Todo hace indicar que este año que ahora empieza será el de la despedida de Bale, Isco y Marcelo del Real Madrid. Entre los tres acumulan 12 Champions y 9 ligas. En total son 16 títulos de Bale, otros 16 de Isco y 22 de Marcelo.
Todos han vivido mejores y peores momentos. Marcelo llegó a la entidad blanca con 18 años y muchos sueños. Su carrera ha ido creciendo hasta que las lesiones ralentizaron su marcha, después ya nunca ha sido el mismo y la crítica más furibunda que ha recibido es la de “ya es un exjugador”. Bale nunca ha entrado en el corazón de su afición, a pesar de marcar goles decisivos en grandes finales. Lo suyo ha sido un tormento en forma de lesión. Con él no es fácil decir si ha ido de menos a más, de más a menos, o ni fu ni fa. Siempre ha parecido un ser extraño en territorio comanche. Por su parte, Isco es un extraordinario ejemplo de lo que pudo ser y, hasta ahora, no fue. Titular con la selección e indiscutible en el Real Madrid. Hace tiempo que no es ninguna de las dos cosas. Es el más joven de los tres, a sus 29 años cabe imaginar que en algún lugar del fútbol alguien espera por su talento.
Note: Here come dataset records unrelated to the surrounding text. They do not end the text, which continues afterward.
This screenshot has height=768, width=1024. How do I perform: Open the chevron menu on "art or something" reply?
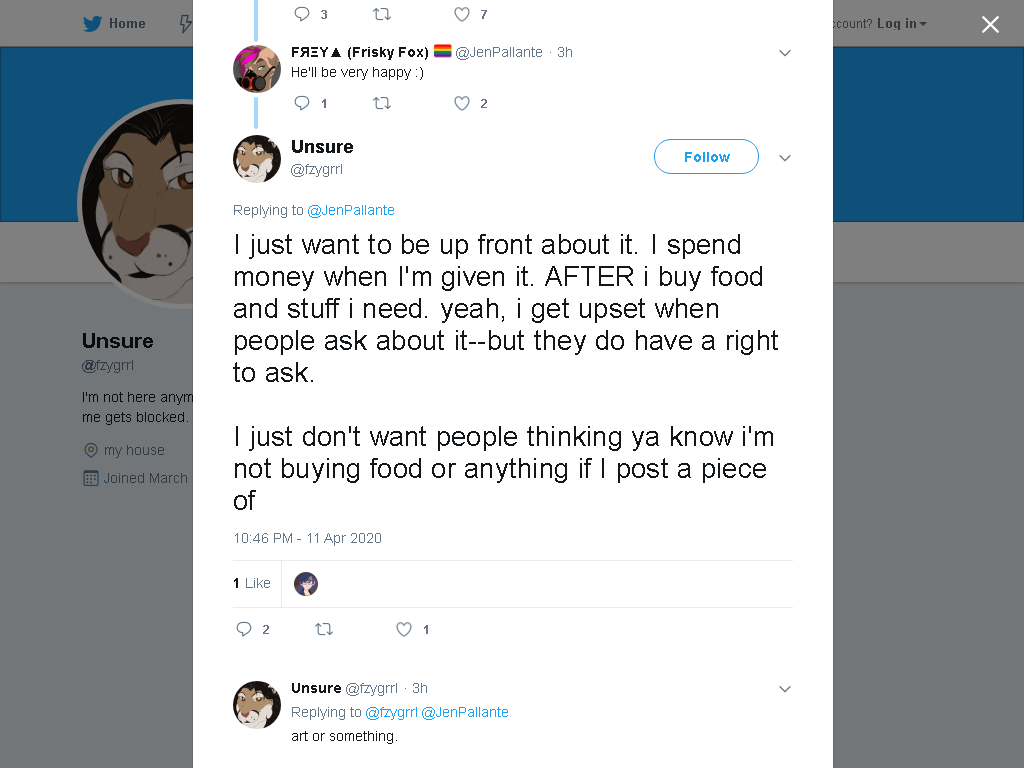point(785,689)
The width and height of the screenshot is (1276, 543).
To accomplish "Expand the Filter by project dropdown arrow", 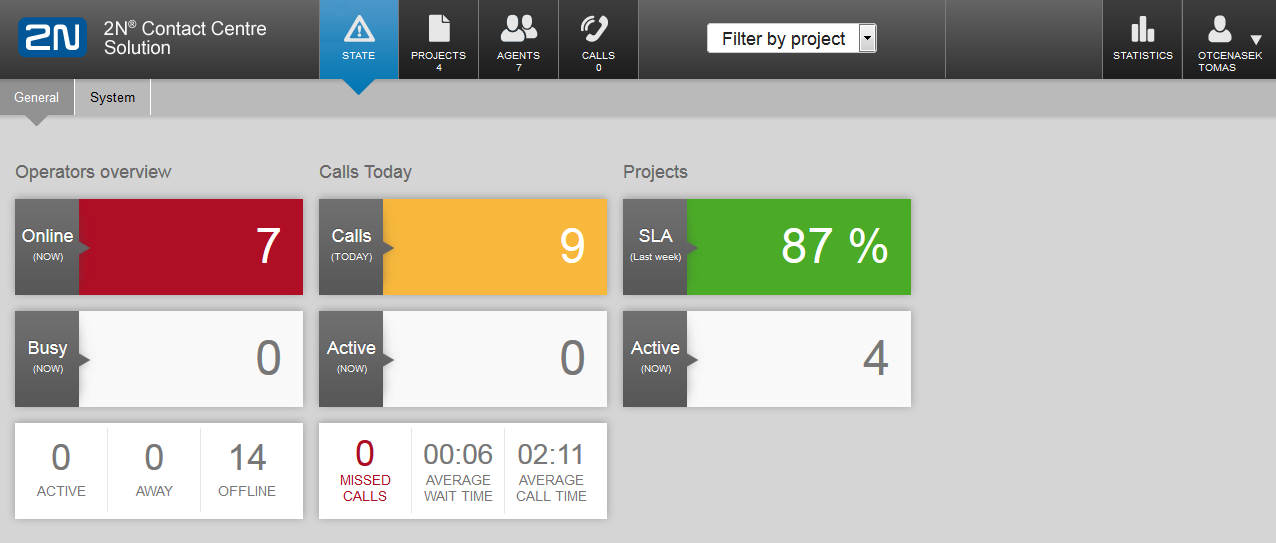I will 867,39.
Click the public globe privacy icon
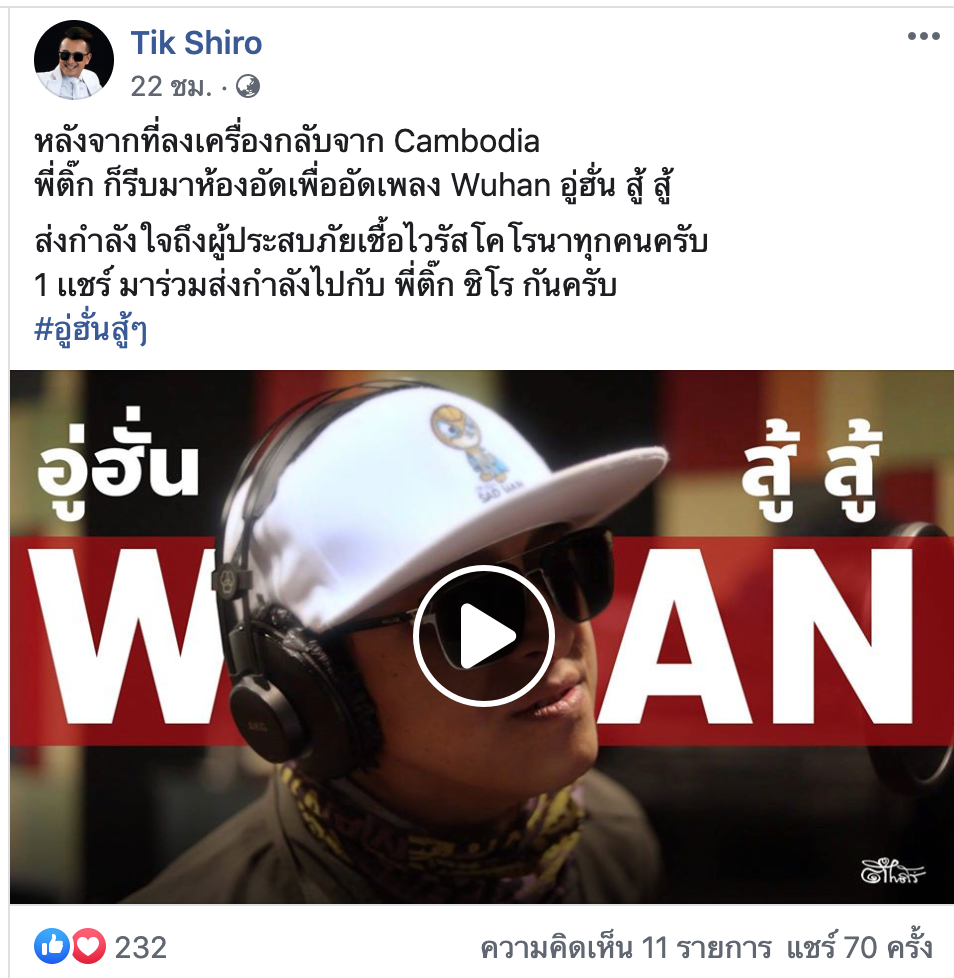The image size is (954, 978). (248, 86)
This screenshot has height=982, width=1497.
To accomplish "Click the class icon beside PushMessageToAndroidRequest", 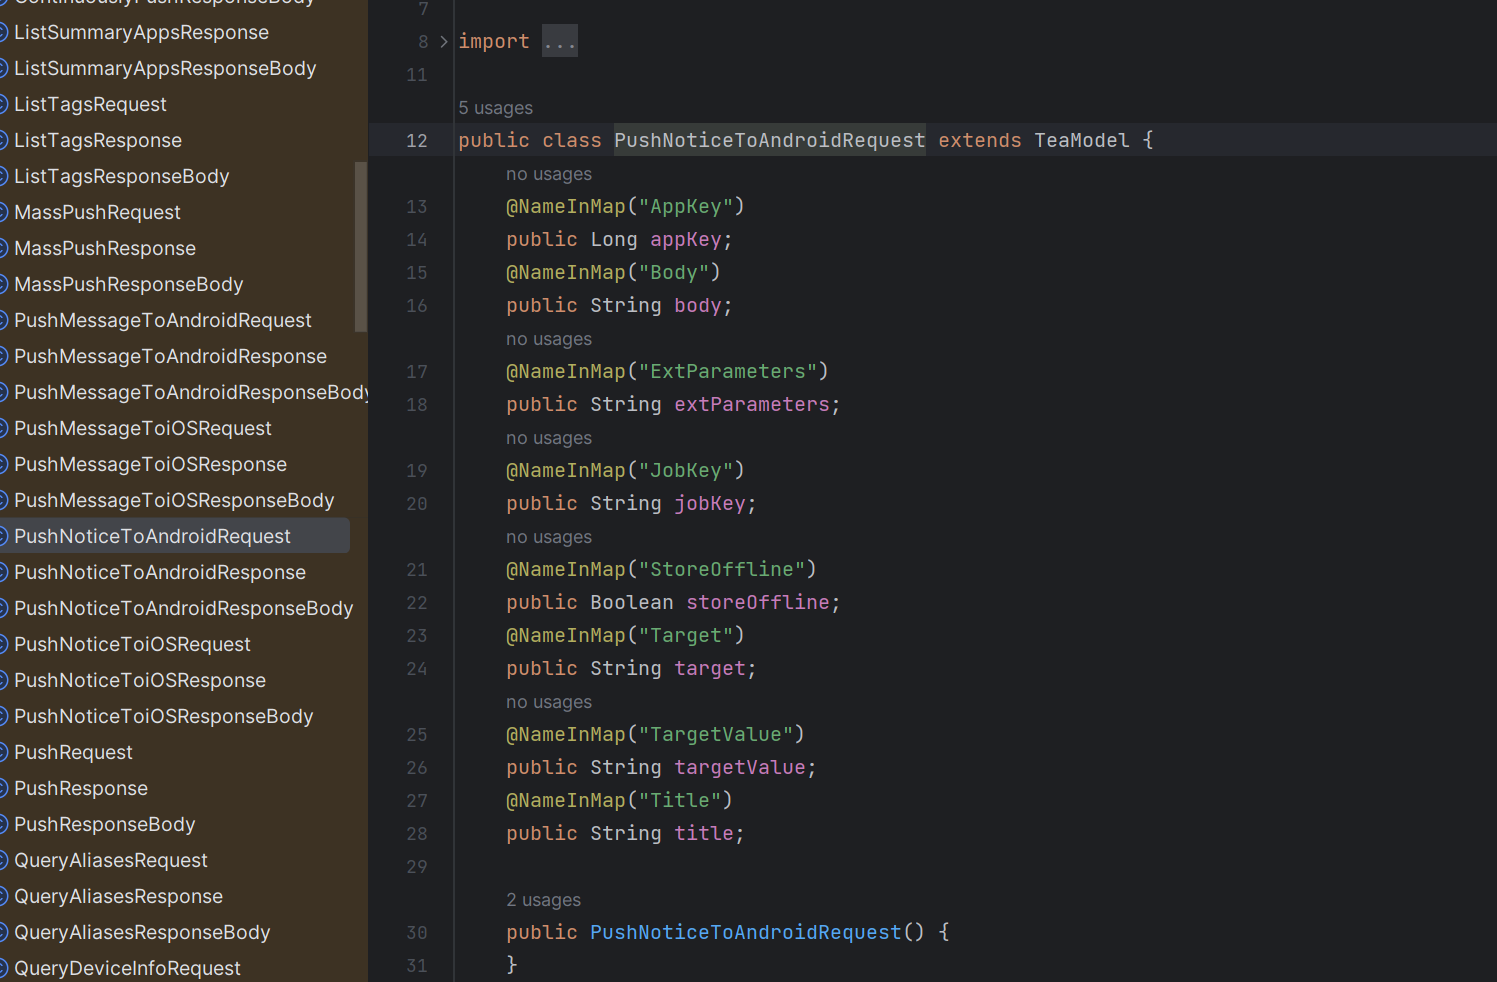I will click(x=3, y=320).
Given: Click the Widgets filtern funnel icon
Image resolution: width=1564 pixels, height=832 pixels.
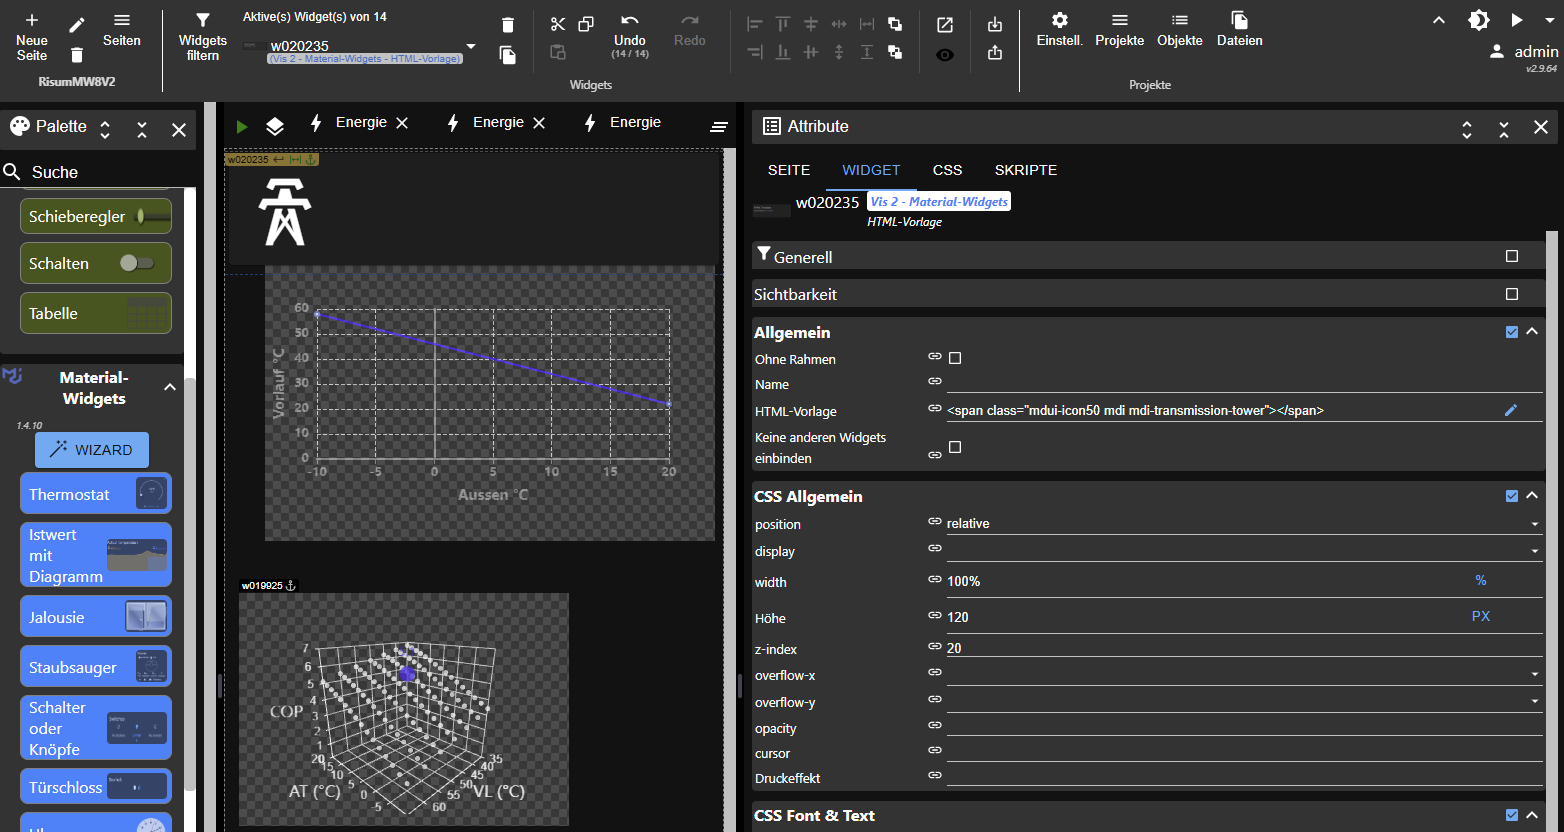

No siempre los clubes grandes son ejemplares cuando despiden a sus glorias. Hay honrosas excepciones. Recuerdo un homenaje brutal a José Mari Bakero en el Camp Nou. Sucede que nos empeñamos en ir demasiado rápido y no hay tiempo para la lírica. Marcelo, Isco y Bale afrontan su último año con la camiseta del Madrid. Aunque no salgan del banquillo deberían tener una respetuosa despedida. Que él último año sea su feliz año, como el de todos Vds. Salud.